Seorang pria paruh baya nampak sibuk menggoreng puluhan combro dan bala-bala, sembari berbincang dengan salah satu pelanggannya.
"Alhamdulillah laris terus, tidak menghitung jumlahnya berapa tapi ya setiap hari selalu pakai satu jerigen minyak," ujar Deni, pemilik Comro Echo.
![]() |
Sejak tahun 1994, ia berkeliling menggunakan gerobak dari Antapani, Gasibu, hingga kini memiliki warung sendiri di kawasan Lengkong. Deni mengaku tak sengaja menemukan bagasi mobil yang jadi ciri khas dagangannya tersebut.
"Ini dulu cuma nemu rongsokan aja, terus ide kayanya bisa buat gerobak gorengan gitu. Nah, dulu bagasi ini setiap hari minggu suka ditarik jualan ke Taman Gasibu," cerita pria 61 tahun itu.
"Sekarang udah enggak pernah, gara-gara di Gasibu enggak boleh ada yang dagang. Jadi akhirnya sekarang bagasi mobil ini disemen aja, jualannya di sini terus sama di Moh.Toha ada pake gerobak," ujarnya menambahkan.
Dagangannya selalu laris dan dirindukan oleh banyak orang. Comro Echo dikenal dengan adonan gorengan yang renyah, wangi, dan gurih. Salah satunya Denden (69) yang jauh-jauh dari Lembang karena merindukan comro buatan Deni.
"Saya udah kesini berkali-kali, malah ini tiga hari berturut-turut naik ojek kesini. Gorengannya enak pisan, bisa renyah dan gurih. Saya suka gorengan tapi di sini mah rasanya beda, ini selalu bungkus buat di rumah," tutur Denden.

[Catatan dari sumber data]
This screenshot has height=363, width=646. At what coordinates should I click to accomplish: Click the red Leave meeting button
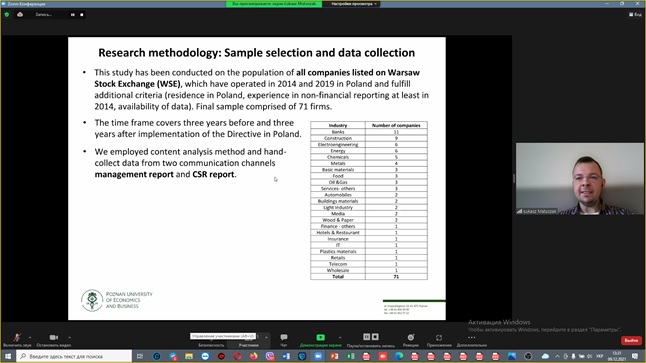click(631, 340)
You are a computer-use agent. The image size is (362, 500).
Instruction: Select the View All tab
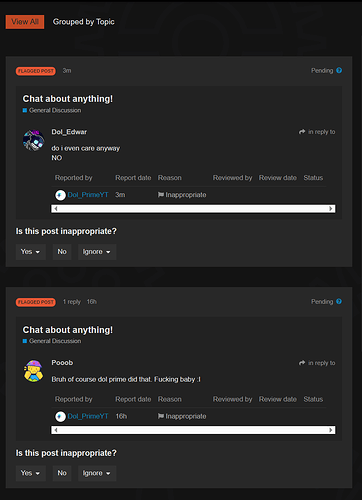click(25, 22)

(PETUNJUK): Sunting kutipan tentang penjual comro dengan menyalin ulang bagiannya, mulai dari kata "Seorang pria paruh" dan berhenti sesudah "61 tahun itu.". Ganti "rongsokan" dengan "barang bekas".

(JAWABAN TERTULIS):
Seorang pria paruh baya nampak sibuk menggoreng puluhan combro dan bala-bala, sembari berbincang dengan salah satu pelanggannya.
"Alhamdulillah laris terus, tidak menghitung jumlahnya berapa tapi ya setiap hari selalu pakai satu jerigen minyak," ujar Deni, pemilik Comro Echo.
![]() |
Sejak tahun 1994, ia berkeliling menggunakan gerobak dari Antapani, Gasibu, hingga kini memiliki warung sendiri di kawasan Lengkong. Deni mengaku tak sengaja menemukan bagasi mobil yang jadi ciri khas dagangannya tersebut.
"Ini dulu cuma nemu barang bekas aja, terus ide kayanya bisa buat gerobak gorengan gitu. Nah, dulu bagasi ini setiap hari minggu suka ditarik jualan ke Taman Gasibu," cerita pria 61 tahun itu.